BRIEF
Using the listing below, set down exactly the lines from the one that contains "Task: Select the Prime Day picks heading" through the one that contains "The image size is (841, 543).", with no pictures.

**** SOURCE MATERIAL ****

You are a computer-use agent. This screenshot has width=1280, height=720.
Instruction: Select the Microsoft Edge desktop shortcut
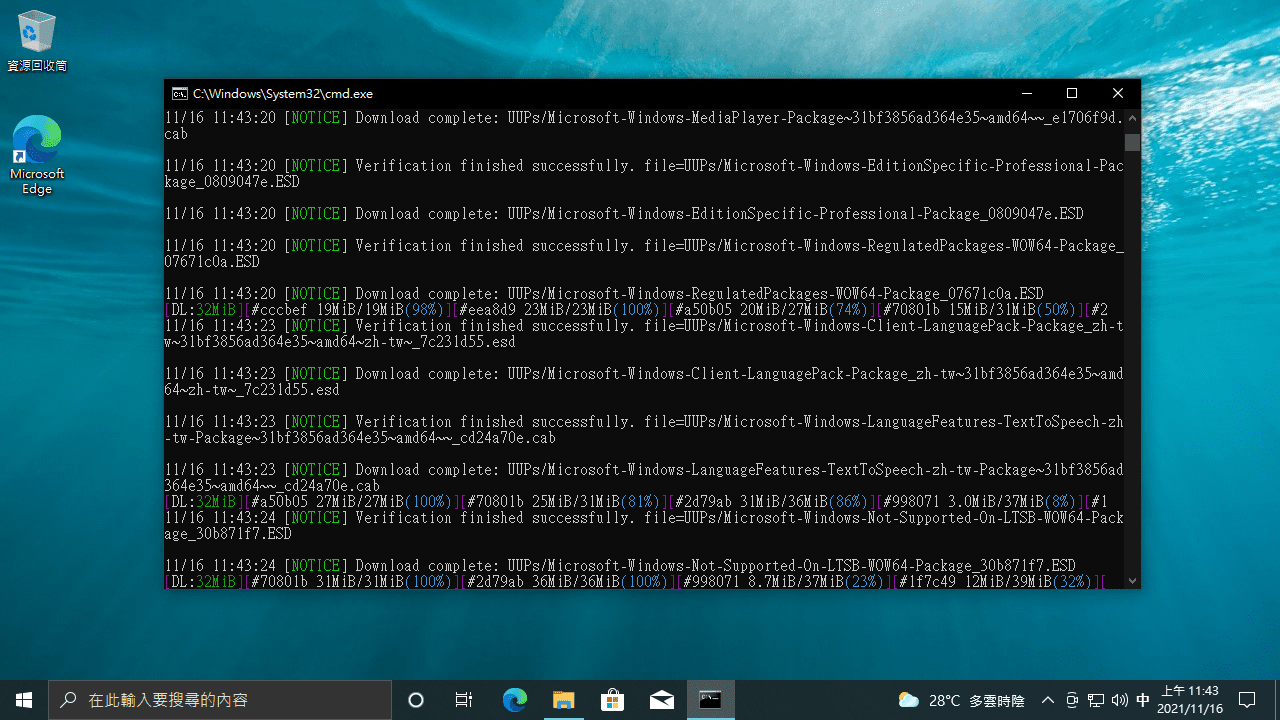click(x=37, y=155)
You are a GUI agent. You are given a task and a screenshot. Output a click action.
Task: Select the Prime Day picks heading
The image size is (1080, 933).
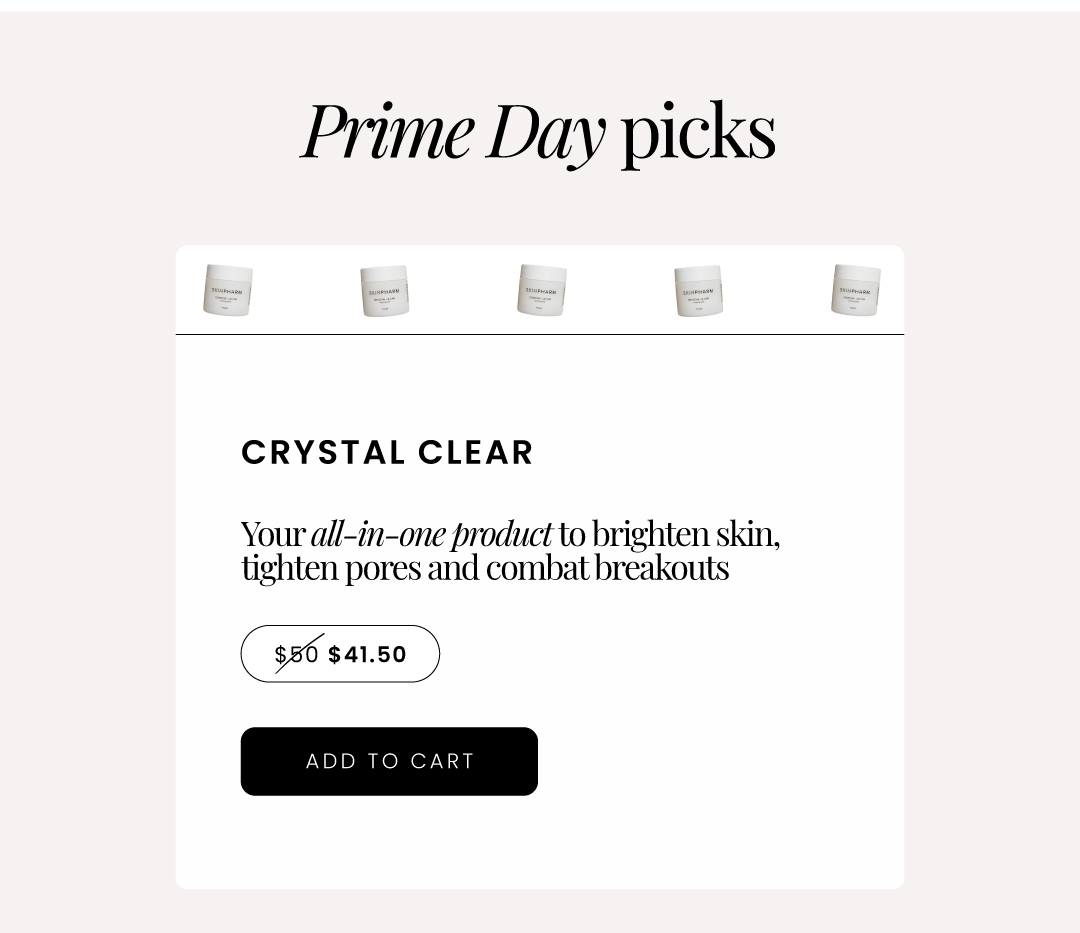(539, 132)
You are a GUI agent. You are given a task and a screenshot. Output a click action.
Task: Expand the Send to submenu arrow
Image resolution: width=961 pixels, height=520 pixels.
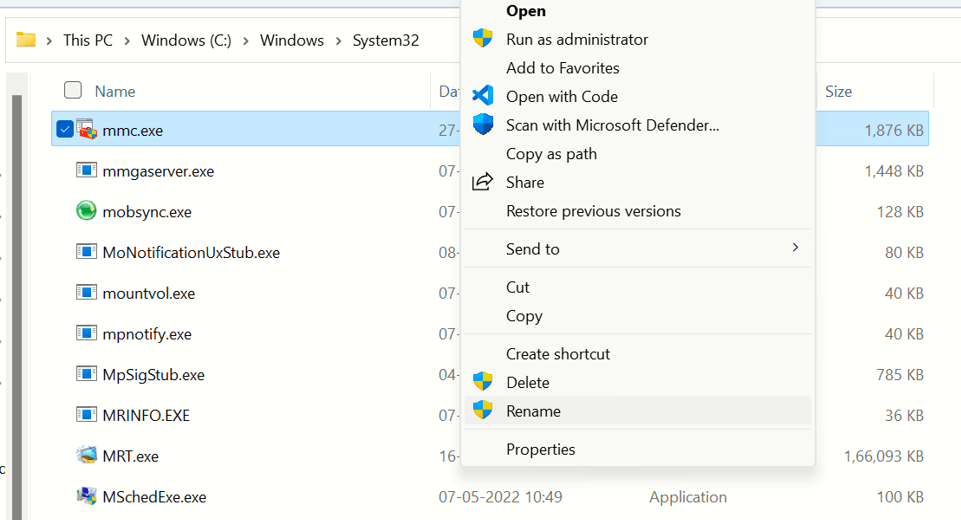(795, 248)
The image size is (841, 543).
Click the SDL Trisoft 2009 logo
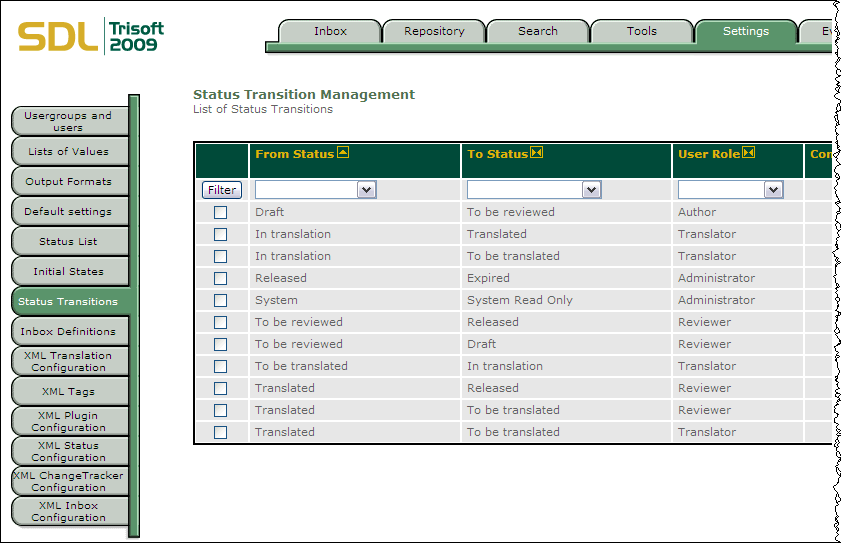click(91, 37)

****
**** SOURCE MATERIAL ****

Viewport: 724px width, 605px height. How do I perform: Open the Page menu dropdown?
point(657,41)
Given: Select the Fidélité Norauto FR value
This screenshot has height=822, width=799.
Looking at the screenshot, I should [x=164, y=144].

****

SOLUTION TO THE EXERCISE
Task: Select the Prime Day picks heading
The image size is (1080, 933).
(539, 132)
You are a GUI agent. You are given a task and a screenshot. Output a click action.
Task: Expand the Send to submenu arrow
Image resolution: width=961 pixels, height=520 pixels.
(795, 248)
The image size is (841, 543).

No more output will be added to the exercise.